■ **DIRECTIONS**: Which lines run from the one containing "Select the Dati Contabili tab" to the last line of the entries? Return them exactly, with nothing more.

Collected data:
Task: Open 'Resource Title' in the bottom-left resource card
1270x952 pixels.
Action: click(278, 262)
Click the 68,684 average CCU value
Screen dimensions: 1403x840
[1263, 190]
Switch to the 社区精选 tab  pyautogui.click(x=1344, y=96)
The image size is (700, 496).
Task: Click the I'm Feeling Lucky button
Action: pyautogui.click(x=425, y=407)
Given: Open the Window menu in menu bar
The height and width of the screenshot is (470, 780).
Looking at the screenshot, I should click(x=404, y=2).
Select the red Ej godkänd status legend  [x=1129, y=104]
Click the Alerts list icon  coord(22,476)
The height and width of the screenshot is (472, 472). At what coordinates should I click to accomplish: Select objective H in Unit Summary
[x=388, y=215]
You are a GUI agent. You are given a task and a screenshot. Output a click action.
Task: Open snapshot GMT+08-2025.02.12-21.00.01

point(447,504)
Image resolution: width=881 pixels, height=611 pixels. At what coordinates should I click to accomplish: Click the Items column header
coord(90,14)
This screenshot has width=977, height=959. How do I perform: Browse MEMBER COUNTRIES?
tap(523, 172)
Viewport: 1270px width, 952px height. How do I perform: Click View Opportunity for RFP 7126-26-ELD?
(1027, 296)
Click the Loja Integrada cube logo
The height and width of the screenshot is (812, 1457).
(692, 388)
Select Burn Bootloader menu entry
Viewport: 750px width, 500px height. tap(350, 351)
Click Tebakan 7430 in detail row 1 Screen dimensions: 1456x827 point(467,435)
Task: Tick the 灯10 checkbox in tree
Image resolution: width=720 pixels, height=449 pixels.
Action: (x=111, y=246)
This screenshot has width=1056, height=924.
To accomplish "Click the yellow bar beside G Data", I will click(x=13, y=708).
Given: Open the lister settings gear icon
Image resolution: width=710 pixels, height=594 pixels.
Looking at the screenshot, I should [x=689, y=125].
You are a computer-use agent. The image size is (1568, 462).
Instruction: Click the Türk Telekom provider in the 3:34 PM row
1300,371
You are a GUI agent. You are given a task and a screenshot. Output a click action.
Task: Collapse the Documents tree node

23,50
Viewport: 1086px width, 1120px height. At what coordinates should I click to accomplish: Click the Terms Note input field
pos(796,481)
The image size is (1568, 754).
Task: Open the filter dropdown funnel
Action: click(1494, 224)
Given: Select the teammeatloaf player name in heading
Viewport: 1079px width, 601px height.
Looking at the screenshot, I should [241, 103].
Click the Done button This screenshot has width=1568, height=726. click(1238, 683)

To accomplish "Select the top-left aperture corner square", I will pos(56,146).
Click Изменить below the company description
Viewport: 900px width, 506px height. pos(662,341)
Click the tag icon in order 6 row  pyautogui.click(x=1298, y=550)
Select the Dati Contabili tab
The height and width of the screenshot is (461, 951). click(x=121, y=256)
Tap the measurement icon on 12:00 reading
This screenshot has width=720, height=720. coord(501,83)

■ **WORKED SOLUTION**:
Select the Dati Contabili tab
The height and width of the screenshot is (461, 951). click(x=121, y=256)
Tap the measurement icon on 12:00 reading
This screenshot has width=720, height=720. coord(501,83)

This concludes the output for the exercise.